Wildwood also has a wonderful bunch of supporting characters, from the talking animals like Septimus the Rat, Dmitri the defector Coyote and Evner the Swallow to Brandon the Bandit King and Richard the Postman all the way to the Mystics, all of whom are all wise and powerful without loosing their character. The writing is careful, beautiful with a mix of serious subject matter, like human sacrifice and sweet innocent moments, like Curtis trying to teach the bandits Mustang Sally.

It’s a thick book, good for an older strong reader or a read aloud with parents who are looking for something a little more complex and I would recommend it highly!

Last movie I watched:

Joseph and the Amazing Technicolour Dream Coat. Feel free to judge me starting now.

Last TV show I watched:

Second last episode of Buffy EVER!! Man, those script writers were ON FIRE.

Time travel doesn’t make any sense. But it’s fun. So fun.

The Named by Marianne Curley

The copy of this book that I read is a prime example of why you should always put a blurb at the back cover, because I read the prologue and was terrified, thinking I’d accidentally picked up a horror novel, despite it coming to me very highly recommended.

But no, the first chapter was a description of the brutal murder of a little girl, witnessed only by her four year old brother and then after that it totally shifted into a much less frightening story. It’s the story of two teenagers, Ethan and Isabelle, and the story is told through alternating first person perspectives. After the death of his big sister Ethan was found by the Guardians of Time, a secret, magical order that sends agents back in time to ensure that history unfolds the way it’s meant to, as an evil Order lead by the Goddess of Chaos tries to gain power by interfering with the past. Now a teenager, he is given his next mission: to train a new member of the Guard. Isabelle is Ethan’s former best friend’s younger sister, and has had a crush on Ethan since she was a little girl. Together they end up with the future resting on their shoulders, as they begin to understand the Prophecy that they are each a part of.
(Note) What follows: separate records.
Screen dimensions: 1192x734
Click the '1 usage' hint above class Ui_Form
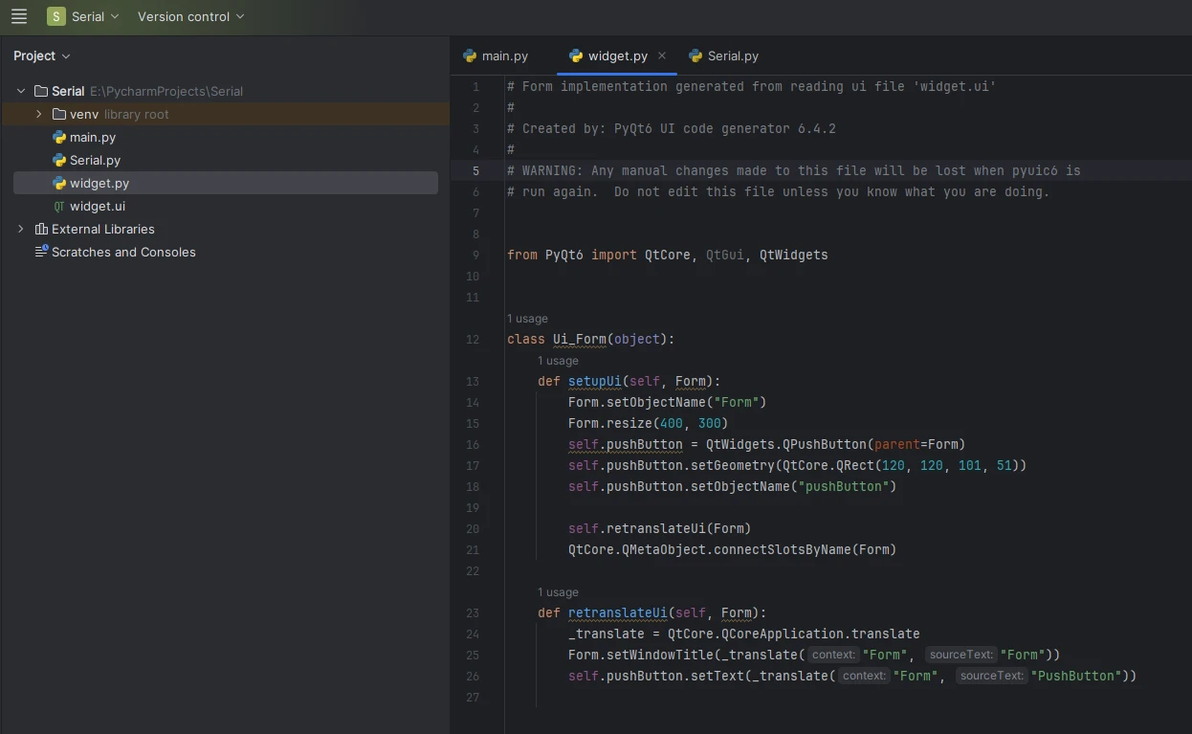point(527,318)
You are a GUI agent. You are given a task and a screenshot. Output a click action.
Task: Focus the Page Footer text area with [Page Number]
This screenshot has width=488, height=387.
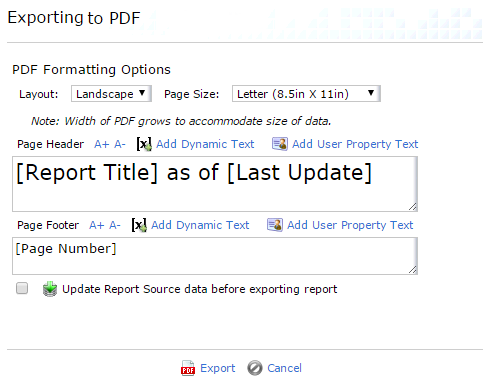[215, 256]
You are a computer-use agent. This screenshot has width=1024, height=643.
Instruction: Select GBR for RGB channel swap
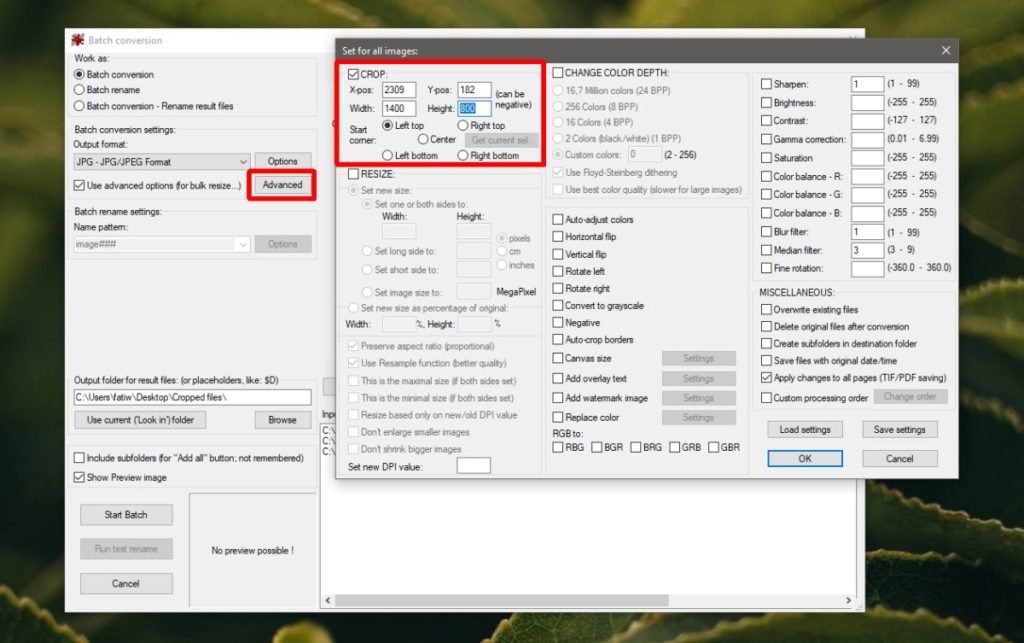pyautogui.click(x=711, y=447)
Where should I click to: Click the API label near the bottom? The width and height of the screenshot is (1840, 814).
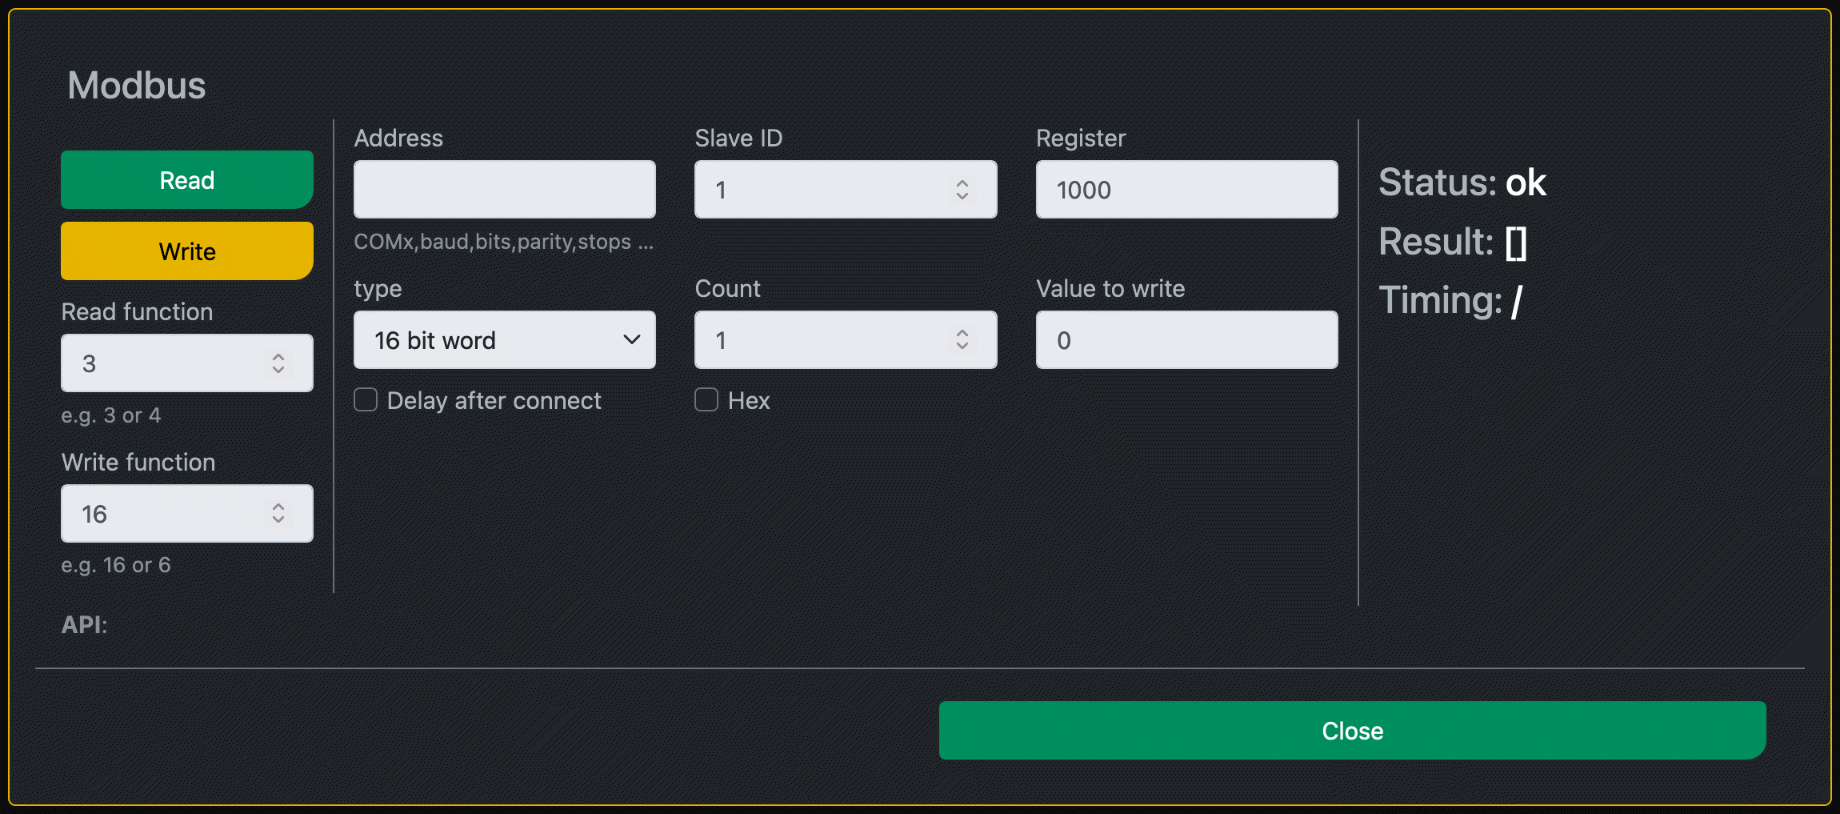click(x=83, y=624)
While this book wasn’t the most subtle in it’s writing style or narrative, it was a really fun, face paced story. It’s one of those books that I’m surprised hasn’t done better then it seems to have. It has most of the classic and key elements on children’s novels including but not limited to: tragic past, mysterious love-ish interest, soul mates, cool superpowers, secret back story, shocking reveals about family members, sword fights, training montage, epic solo quests, somewhat questionable and suitably removed authority figures and a really, really intense final battle. Really, the only thing that real sets it apart from similar stories is the writing style and a general lack of humour. It’s a bit of a shame because the time travel is really interesting.

Just an observation but there is no way for fiction to make sense if there’s time travel in it. Writing time travel is demanding complete suspension of disbelief and trust in the illogical without question. Reading it is the biggest leap of faith. Presumably that’s why we all love it so much. Other than physicists who get hung up on the details of how it makes no sense.

In this book we see Ethan struggling with his nonfunctional parents. His father has withdrawn since the death of his child and his mother struggles with clinical depression. Isabelle’s drunk and abusive father left her when she was four and she’s still struggling with that. Rochelle’s father beat her mother to death. While that’s maybe a little much for one novel, I think it’s a pretty good thing to talk about consequences of abusive, absent or unwell parents again to give kids who have these experiences. Not only is it important to see yourself reflected in this stories, but these characters are heroes, so much more than the sum of their parents’ struggles and that’s really what matters about them.

There’s two more in this set, I’m looking forward to getting to them soon, and would totally encourage anyone interested to pick these books up and see what you think!

Last movie I watched:

Still Georgia’s Rules. Speaking of shitty parents and child abuse….

Last TV episode I watched:

Once Upon a Time. Oh god Henry!!! Actually, there’s another one with difficult parents.